Concerning compliance officers, the FFIEC Manual explains that

The BSA compliance officer should be fully knowledgeable of the BSA and all related regulations. The BSA compliance officer should also understand the bank’s products, services, customers, entities, and geographic locations, and the potential money laundering and terrorist financing risks associated with those activities.  The appointment of a BSA compliance officer is not sufficient to meet the regulatory requirement if that person does not have the expertise, authority, or time to satisfactorily complete the job.

Following the 2010 examination, the Bank hired the son of its CEO as the BSA compliance officer, without interviewing any other candidates, without interviewing him and without seeking approval of the Bank’s Board of Directors. His relevant background and experience consisted of attending an Independent Community Bankers of America course and a webinar and “on-the-job” training.  He also served as the Bank’s Senior Vice President, Senior Credit Officer, Chief Financial Officer, Internal Auditor, and Operations Compliance Officer.  Not only did the Court agree that the BSA compliance officer lacked the training and experience necessary for the role, they highlighted the conflicts of interest his dual roles would give rise to.
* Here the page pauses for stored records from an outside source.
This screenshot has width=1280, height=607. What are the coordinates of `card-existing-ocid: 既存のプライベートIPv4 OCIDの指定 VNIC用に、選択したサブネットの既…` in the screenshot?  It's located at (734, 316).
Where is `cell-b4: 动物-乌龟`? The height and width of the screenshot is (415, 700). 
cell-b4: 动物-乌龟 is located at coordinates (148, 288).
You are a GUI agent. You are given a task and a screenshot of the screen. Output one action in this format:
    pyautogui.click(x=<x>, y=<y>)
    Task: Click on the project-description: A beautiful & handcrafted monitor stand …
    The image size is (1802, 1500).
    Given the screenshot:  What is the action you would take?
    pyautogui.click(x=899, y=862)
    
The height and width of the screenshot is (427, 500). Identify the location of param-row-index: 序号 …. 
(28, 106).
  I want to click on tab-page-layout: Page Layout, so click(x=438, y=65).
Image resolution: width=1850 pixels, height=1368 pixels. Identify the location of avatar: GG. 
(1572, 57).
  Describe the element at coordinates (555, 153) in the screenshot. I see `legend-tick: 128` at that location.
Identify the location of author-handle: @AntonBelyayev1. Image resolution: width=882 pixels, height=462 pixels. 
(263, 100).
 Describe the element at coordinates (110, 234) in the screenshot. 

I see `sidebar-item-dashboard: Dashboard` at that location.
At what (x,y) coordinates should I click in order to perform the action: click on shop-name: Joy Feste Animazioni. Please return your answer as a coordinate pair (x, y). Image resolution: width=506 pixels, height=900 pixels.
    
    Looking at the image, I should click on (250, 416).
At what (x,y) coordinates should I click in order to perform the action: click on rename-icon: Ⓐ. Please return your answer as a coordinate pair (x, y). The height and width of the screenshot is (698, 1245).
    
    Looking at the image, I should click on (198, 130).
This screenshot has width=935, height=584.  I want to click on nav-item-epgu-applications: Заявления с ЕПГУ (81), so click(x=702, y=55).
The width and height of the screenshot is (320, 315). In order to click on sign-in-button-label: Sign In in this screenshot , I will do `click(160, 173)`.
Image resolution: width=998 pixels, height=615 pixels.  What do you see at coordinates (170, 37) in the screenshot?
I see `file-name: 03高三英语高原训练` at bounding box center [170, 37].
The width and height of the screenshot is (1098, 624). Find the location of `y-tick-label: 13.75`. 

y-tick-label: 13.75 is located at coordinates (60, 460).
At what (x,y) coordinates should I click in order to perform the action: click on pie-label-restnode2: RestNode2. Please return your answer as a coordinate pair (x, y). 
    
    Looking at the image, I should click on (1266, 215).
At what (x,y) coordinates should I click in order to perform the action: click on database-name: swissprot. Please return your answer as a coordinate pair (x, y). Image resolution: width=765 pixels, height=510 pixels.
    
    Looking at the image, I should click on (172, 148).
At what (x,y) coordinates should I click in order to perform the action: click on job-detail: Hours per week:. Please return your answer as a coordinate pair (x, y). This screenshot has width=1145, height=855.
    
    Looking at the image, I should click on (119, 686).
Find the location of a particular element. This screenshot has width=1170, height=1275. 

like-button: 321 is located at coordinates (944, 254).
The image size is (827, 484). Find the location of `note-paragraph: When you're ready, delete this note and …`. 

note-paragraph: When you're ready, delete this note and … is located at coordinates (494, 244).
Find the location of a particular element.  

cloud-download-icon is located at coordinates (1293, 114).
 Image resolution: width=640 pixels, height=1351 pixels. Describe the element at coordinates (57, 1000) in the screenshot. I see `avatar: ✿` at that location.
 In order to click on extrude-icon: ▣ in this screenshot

Pillar Four – Provide training for appropriate personnel

The FFIEC Manual explains that training “should include regulatory requirements and the bank’s internal BSA/AML policies, procedures and processes” and “should be tailored to the person’s specific responsibilities.” The Bank failed to meet these requirements because its internal training consisted of presentations that offered only “rudimentary” BSA training and failed entirely to tailor trainings and materials to specific roles.  Moreover, the BSA compliance officer’s lack of experience rendered him unqualified to oversee employee training.

Failure to File a SAR

Finally, the Ninth Circuit also affirmed the FDIC’s conclusion that the Bank had failed to file a SAR when necessary. During 2011 and 2012, the Bank had received grand jury subpoenas seeking documents and information concerning certain customers, some of whom were indicted later for espionage and misappropriate of trade secrets.  Despite uncovering suspicious account activity, the Bank declined to file a SAR, believing that to do so would violate a letter request by the Department of Justice not to reveal the receipt of a grand jury subpoena.  The Court explained this was in error because nothing pertaining to reporting the suspicious activity itself would have revealed the existence of a grand jury investigation.  Moreover, although the fact of a government subpoena does not necessarily require the filing of a SAR, it does trigger an obligation to examine subject customer activity and, if suspicious activity is uncovered, to file a SAR. Indeed, the FFIEC Manual and the Bank’s own policies contemplated that government investigations and subpoenas often will prompt SAR filings.